Background We describe two unrelated patients who display similar clinical features including telangiectasia, ectodermal dysplasia, brachydactyly and congenital heart disease.

Methods We performed trio whole exome sequencing and functional analysis using in vitro kinase assays with recombinant proteins.

Results We identified two different de novo mutations in protein kinase D1 (PRKD1, NM_002742.2): c.1774G>C, p.(Gly592Arg) and c.1808G>A, p.(Arg603His), one in each patient. PRKD1 (PKD1, HGNC:9407) encodes a kinase that is a member of the protein kinase D (PKD) family of serine/threonine protein kinases involved in diverse cellular processes such as cell differentiation and proliferation and cell migration as well as vesicle transport and angiogenesis.

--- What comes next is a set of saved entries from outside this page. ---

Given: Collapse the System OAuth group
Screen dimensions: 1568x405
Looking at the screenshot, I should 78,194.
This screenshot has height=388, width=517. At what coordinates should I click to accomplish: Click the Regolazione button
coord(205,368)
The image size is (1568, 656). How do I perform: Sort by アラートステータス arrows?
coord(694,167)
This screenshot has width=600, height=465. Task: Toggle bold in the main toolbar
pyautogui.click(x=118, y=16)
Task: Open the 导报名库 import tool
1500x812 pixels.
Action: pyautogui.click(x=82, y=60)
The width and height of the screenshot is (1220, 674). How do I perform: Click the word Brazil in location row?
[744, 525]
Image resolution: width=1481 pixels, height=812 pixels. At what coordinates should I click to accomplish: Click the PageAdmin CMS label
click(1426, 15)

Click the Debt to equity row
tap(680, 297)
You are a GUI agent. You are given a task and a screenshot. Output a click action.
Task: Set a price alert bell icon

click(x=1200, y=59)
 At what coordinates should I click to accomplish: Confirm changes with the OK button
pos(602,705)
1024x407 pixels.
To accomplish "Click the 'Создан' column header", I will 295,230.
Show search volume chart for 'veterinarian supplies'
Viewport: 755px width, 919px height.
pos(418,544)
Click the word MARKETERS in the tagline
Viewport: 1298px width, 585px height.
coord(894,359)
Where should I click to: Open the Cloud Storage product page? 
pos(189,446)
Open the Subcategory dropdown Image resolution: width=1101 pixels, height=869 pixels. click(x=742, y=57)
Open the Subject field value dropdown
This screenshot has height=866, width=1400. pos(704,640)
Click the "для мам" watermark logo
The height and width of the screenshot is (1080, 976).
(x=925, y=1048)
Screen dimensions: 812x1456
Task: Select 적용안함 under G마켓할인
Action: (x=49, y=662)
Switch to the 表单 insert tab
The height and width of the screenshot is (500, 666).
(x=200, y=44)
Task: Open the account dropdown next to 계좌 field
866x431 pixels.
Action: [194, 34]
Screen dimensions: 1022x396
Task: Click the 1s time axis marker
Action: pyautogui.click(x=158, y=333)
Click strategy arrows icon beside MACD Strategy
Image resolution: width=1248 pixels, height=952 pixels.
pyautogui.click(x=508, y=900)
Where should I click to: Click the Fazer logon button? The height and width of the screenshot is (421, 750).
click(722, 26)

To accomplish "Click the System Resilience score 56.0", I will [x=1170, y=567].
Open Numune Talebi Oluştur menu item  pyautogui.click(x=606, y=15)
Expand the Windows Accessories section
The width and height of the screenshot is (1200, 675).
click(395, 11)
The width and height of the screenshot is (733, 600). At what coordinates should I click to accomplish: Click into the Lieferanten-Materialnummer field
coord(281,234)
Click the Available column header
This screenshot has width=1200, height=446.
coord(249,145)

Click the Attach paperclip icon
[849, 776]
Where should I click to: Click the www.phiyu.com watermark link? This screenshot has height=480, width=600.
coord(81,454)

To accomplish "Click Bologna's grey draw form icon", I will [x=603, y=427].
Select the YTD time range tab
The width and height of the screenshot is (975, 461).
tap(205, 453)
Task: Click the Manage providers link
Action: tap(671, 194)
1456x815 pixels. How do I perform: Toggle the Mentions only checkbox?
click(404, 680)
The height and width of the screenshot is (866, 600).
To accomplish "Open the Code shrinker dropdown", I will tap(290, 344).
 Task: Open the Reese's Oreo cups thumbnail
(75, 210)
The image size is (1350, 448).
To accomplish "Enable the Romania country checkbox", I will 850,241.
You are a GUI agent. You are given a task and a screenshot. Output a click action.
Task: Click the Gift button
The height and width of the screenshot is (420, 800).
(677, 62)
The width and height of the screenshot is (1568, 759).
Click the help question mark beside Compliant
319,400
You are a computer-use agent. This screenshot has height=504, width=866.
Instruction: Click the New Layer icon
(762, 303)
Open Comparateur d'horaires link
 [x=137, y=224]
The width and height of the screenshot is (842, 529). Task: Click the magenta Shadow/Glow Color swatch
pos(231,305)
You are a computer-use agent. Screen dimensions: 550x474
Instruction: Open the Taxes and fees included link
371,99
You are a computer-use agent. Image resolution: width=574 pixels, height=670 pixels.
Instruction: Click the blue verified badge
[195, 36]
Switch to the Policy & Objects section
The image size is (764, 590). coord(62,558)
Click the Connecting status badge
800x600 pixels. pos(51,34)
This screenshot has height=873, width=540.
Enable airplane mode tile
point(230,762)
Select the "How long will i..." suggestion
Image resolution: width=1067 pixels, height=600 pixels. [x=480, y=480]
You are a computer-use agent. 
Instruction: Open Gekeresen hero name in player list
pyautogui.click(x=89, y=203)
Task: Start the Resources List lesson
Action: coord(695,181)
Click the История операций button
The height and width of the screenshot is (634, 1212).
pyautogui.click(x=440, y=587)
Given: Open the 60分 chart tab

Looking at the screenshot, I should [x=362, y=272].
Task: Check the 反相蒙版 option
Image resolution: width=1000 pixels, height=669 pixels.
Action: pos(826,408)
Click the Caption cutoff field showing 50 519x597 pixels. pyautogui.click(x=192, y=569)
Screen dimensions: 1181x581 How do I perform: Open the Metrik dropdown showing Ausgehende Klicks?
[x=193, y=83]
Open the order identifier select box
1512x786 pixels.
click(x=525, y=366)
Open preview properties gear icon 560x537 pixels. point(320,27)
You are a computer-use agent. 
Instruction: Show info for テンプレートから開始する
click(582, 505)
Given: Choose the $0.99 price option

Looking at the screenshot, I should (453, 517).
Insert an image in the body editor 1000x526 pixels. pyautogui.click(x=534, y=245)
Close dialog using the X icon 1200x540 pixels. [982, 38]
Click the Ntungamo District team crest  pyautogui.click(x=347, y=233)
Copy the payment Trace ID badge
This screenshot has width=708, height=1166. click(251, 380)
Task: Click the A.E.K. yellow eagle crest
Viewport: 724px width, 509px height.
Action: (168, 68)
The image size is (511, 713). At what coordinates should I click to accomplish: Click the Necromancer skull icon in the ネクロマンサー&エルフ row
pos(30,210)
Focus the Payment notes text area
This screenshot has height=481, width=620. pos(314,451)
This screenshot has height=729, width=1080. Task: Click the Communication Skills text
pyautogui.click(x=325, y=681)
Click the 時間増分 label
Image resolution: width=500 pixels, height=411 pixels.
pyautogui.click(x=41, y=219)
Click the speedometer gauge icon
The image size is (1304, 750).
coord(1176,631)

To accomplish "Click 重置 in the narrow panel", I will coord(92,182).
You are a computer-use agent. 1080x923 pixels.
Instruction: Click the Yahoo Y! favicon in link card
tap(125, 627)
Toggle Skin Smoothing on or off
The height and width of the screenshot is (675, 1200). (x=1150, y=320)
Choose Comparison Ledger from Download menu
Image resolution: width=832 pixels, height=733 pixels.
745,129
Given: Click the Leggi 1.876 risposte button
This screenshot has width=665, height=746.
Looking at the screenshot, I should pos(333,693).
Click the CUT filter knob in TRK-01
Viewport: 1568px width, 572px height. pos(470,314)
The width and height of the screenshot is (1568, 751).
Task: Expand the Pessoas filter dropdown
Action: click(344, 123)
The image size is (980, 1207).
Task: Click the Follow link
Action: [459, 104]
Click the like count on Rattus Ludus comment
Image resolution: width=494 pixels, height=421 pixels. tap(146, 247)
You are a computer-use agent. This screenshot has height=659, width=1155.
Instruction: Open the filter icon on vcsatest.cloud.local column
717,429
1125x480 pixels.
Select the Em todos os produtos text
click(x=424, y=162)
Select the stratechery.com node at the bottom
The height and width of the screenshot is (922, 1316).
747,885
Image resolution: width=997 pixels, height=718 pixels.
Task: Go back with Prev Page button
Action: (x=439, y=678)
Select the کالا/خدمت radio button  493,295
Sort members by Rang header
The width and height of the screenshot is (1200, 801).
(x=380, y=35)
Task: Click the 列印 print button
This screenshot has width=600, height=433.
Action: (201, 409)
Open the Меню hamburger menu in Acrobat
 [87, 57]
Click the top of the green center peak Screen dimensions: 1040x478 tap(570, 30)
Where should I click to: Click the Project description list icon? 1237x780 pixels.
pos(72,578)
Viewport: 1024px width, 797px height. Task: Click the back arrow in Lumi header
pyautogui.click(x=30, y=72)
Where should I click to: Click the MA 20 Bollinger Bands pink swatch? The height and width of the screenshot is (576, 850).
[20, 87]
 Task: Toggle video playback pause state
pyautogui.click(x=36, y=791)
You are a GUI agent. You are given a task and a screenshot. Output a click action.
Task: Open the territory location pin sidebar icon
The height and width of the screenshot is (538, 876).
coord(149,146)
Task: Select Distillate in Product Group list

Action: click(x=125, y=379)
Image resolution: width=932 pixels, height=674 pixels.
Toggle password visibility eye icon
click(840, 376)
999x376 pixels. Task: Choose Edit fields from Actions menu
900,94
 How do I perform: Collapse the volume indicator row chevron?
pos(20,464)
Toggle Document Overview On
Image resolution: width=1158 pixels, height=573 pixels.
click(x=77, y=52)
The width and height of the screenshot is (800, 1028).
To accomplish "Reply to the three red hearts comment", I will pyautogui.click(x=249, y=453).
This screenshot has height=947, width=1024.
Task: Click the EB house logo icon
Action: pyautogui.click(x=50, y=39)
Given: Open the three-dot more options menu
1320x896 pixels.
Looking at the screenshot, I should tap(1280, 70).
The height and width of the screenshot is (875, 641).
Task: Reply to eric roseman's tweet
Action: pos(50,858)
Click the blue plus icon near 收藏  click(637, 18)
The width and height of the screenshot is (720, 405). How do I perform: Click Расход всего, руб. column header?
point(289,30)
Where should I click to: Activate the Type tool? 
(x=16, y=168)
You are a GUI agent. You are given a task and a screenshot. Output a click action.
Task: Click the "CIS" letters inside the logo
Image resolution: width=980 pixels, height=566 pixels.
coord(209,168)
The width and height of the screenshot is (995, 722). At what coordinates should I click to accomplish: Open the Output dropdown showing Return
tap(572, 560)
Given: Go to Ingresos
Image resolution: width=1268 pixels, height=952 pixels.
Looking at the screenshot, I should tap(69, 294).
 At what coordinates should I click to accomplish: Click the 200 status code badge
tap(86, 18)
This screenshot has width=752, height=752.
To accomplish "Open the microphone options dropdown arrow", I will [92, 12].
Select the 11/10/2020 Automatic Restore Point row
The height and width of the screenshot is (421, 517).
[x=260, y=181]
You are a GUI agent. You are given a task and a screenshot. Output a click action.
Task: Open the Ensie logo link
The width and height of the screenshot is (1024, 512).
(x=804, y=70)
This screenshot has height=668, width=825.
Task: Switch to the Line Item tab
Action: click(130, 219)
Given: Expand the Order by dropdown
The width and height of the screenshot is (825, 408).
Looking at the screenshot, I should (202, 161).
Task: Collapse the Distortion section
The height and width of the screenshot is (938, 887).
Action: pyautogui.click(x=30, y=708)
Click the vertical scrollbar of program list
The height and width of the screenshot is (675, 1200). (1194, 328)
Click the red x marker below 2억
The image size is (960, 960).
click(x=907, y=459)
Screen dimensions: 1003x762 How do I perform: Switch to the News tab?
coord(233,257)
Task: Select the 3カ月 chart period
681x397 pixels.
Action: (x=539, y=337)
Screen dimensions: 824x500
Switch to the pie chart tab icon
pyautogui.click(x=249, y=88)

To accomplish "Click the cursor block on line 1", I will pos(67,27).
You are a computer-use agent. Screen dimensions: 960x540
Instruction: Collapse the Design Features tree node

Functional analysis using in vitro kinase assays with recombinant proteins showed that the mutation c.1808G>A, p.(Arg603His) represents a gain-of-function mutation encoding an enzyme with a constitutive, lipid-independent catalytic activity. The mutation c.1774G>C, p.(Gly592Arg) in contrast shows a defect in substrate phosphorylation representing a loss-of-function mutation.

Conclusion The present cases represent a syndrome, which associates symptoms from several different organ systems: skin, teeth, bones and heart, caused by heterozygous de novo mutations in PRKD1 and expands the clinical spectrum of PRKD1 mutations, which have hitherto been linked to syndromic congenital heart disease and limb abnormalities.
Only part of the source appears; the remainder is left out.